If you can't get a reasonable system-under-load reading with the lights on, try disconnecting the headlight. If this gets you to a decent charging voltage ( >12.5 ), then the 'lectric goblins are telling you that you don't get to run a headlight full time. (They especially dislike halogens) You can beat this one by installing a law-enforcement-friendly alternative lamp close to the headlight. I've been using "bullet-type" truck clearance lamps, mounted under the regular headlight for years. They have a magnifier in the tip you can point at oncoming traffic, and since I've been using them, have never had a minion do a 180 and make it necessary to give him sob story 3B: Lucas, Prince of Daylight Darkness. And, if you're worried about the safety factor, ie the less bright light failing to deter cage pilots from murder by bumper or door, forget it; you're no less invisible either way; disregard this at your peril.
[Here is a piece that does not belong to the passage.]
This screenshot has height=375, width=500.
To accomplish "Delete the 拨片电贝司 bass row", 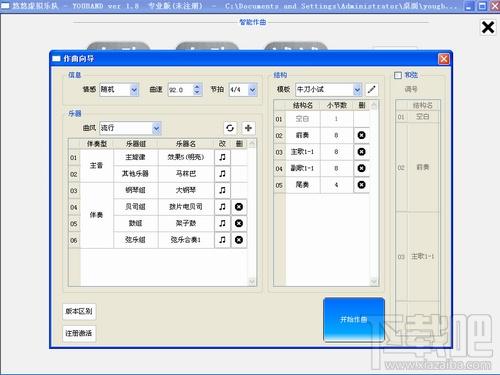I will [x=239, y=207].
In most cases, however, your system will be healthy enough to require a VR. If this only applies with your "new" bridge rectifier, then it's choice time. You'll have to find a series or parallel type VR. The only one of which I am aware is the stock Zener diode, supplied through the various manufacturers by Lucas. I'm not presently aware of a part no. or source for a 13.8 VDC series regulator of 10A or greater capacity - I'd appreciate hearing from anyone who's found one. click here to email me

Or you may elect to pop for a "Tympanium" unit. This is an aftermarket integrated unit, using modern solid-state electronics all the way, and works great. I use them myself, Luddite that I am. But I don't in cases in which the alternator output is marginal, since in these cases a regulator isn't even necessary - the question becomes one of whether or not to use the full headlight to keep the charging voltage within reasonable limits, and an RS rectifier is all that's required. Be sure to "heat sink" your new VR when you mount it permanently, since it does its work by converting some of that AC to heat which must be dissipated. (Hmmmmm - how about an electric vest rectifier? Electronic whizzes, take note)

Next, check the system voltage at the battery. If there's any difference between battery terminals and Rectifier output, jump the + and - leads from VR to battery with good quality #16 copper stranded automotive wire. Use appropriate colours - red for + and black for - and be sure to fuse the battery ground.

That's all there is to it! Hope it helped. Lemme know.